Polling shows the Buffett Rule — named for billionaire investor Warren Buffett, who pays a lower tax rate than his secretary — is popular. Strong majorities agree that those earning more than $1 million per year should pay a tax rate of 30 percent. A series of events to highlight a vote on the Buffett Rule that will fail in Congress next week was surely planned long ago, but kicked off immediately following the disappointing March jobs report out last week showing slowed growth is once again stalling hiring. The proposal would raise only $50 billion over 10 years and was not offered in the context of a larger tax reform plan. Yet the Obama campaign, or wait, the Obama administration, (both) claim it’s a necessary start — that the ultra-wealthy must pay their fair share after the top 0.1 percent of earners dropped from a 51 percent to a 26 percent rate in the last 50 years. Returning to 30 percent would bring top earners back to taxation levels from 1995.
{mosads}Obama wasn’t pushing for the Buffett Plan back in December of 2010, following the GOP’s Tea Party-fueled victory in the midterm elections, when he broke his campaign promise of 2008 not to renew tax cuts for anyone making more than $250,000 and renewed the Bush tax cuts for all income brackets. Last December, when the payroll tax cut expired, Obama pushed for its extension, opposing Republicans who claimed it would raid the Social Security Trust Fund. The president, daring the GOP to oppose a tax cut, argued few could make ends meet without the extra $40 per paycheck the extension would provide to pay for high gas prices and much more.
But now Obama and the Democrats are eager to force Republicans to defend tax cuts for the wealthiest earners. And Mitt Romney, Obama’s general-election rival, stepped easily into the role of foil for the Democrats’ “tax fairness” argument — he pays a rate of approximately 13.9 percent on the nearly $57,000 per day he earns in investment income from a job he had a long time ago. He won’t even release two years of tax returns. He has shipped money to the Cayman Islands and a Swiss bank account while sheltering numerous accounts of his Bain Capital holdings from disclosure. He once said the $373,000 in speaking fees he earned in one year was “not much” money.

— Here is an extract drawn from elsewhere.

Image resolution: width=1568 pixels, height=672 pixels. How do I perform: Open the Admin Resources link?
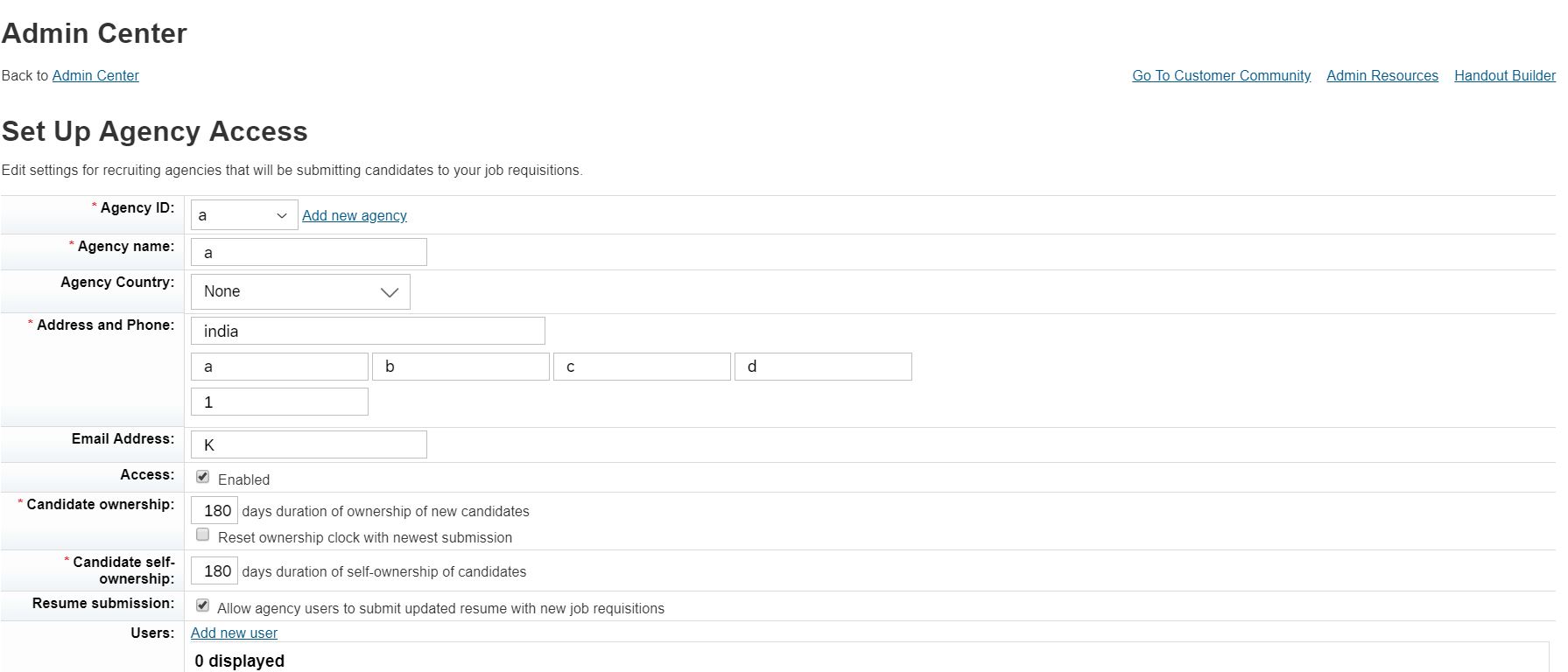point(1382,75)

Obama directly references Romney without naming him, saying Tuesday, “A lot of the folks who were peddling these same trickle-down theories — including some members of Congress and some people who are running for office right now, who shall not be named — they’re doubling down on these old broken-down theories.” Then, in his Wednesday dog-and-pony show of millionaires and their assistants, Obama invoked an Oval Office predecessor who also believed in tax fairness. “That wild-eyed, socialist, tax-hiking class warrior was Ronald Reagan,” he said, because Reagan said he thought a bus driver paying more in taxes than a rich executive was unfair. Obama added, “Maybe we should call it the Reagan Rule.”
Republicans call it a political stunt that won’t dent the deficit and will kill jobs. To make their case they should probably start by finding some celebrity allies, designing a logo, blanketing social networking sites and ordering up some baseball caps.